The unfortunate counterpoint that the light that is trying to fight against this darkness doesn’t burn that brightly. Our heroes are all determined, tough, and unwavering in their convictions. Unfortunately, they are also generally skin-deep. We understand precious little about why any of them are rebelling, and what they hope to achieve. Many of them bring exciting skill sets to the battlefield, and can certainly amuse whenever they start to wield their weapon of choice. Whenever the action stops though…
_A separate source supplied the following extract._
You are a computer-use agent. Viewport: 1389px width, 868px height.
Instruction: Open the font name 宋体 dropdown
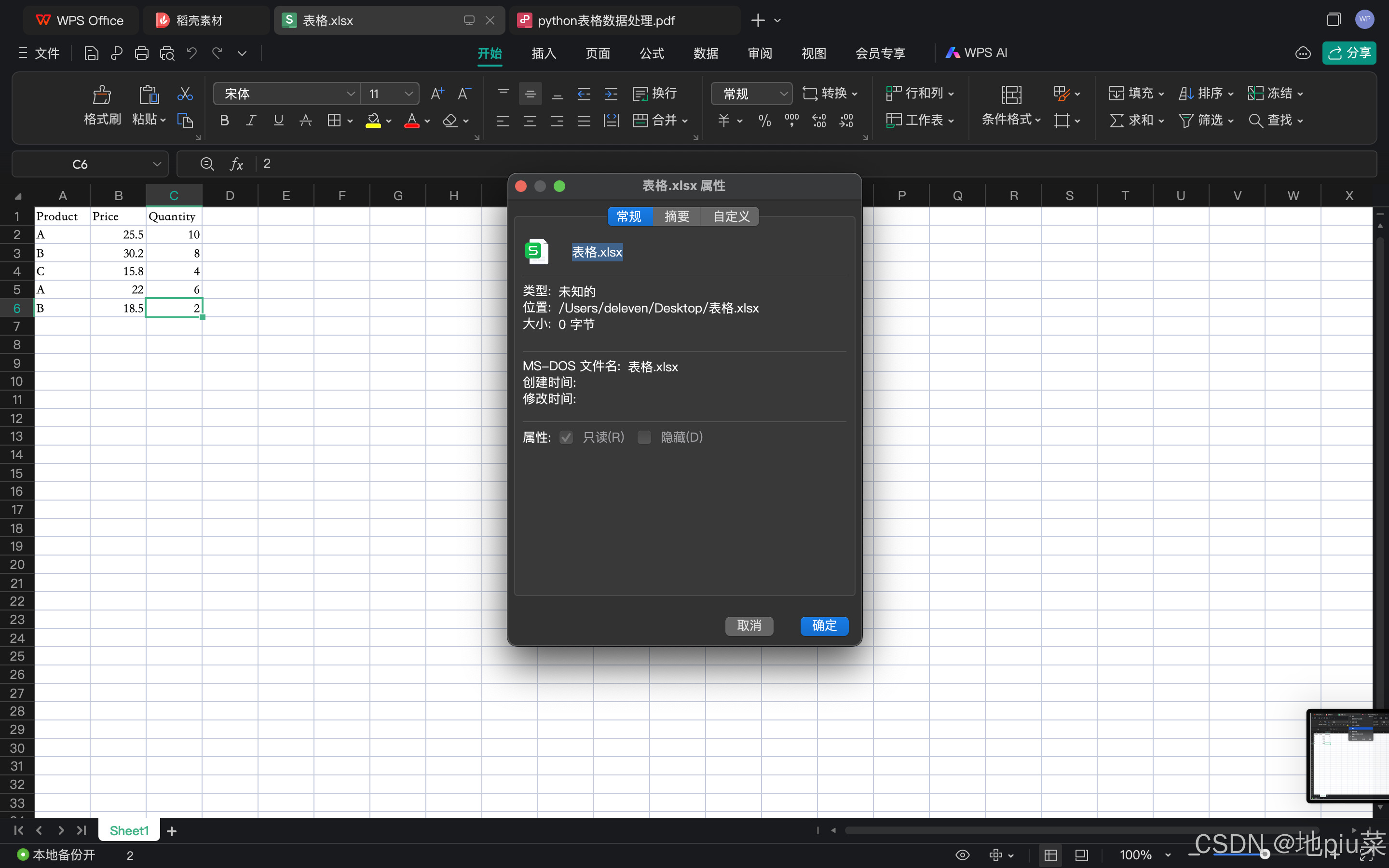350,94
Put the two points together, and you get ROGUE ONE. On the one hand, the first real depiction of just how bleak the galaxy is under Imperial rule, and how ferociously The Rebellion has to fight back against it. On the other hand, very little humanity to latch on to within that Rebellion…very little to weep over when sacrifices are made (and a lot of sacrifices are made!).
Nearly forty years into The Star Wars Saga, audiences have been treated to dizzying heights, and dreadful lows. Chapters have been told that have sparked imaginations…and other chapters have left a terrible taste in many a mouth. ROGUE ONE is somewhere in-between. It does not reach the exciting peaks that the best moments of the series have climbed to, nor does it descend down into the muck that the worst moments of the series have wallowed in. It exists in the space between, which can be both a positive and negative depending on your point-of-view.
It is, however, the new world order.
What was once a holy trinity to film fans is now a fully fledged product line…like Apple or Ford. We are two years into a five-year stretch that will continually deliver “this year’s model”. Some years will bring ingenuitive designs; others will fix things that were not broken. It begs a bigger conversation, but for my money it is the measuring stick with which we must judge these films going forward.
As a STAR WARS film, it works. As an action film, it serves. Held up to the very best of either category, it is found wanting…but then, so much is.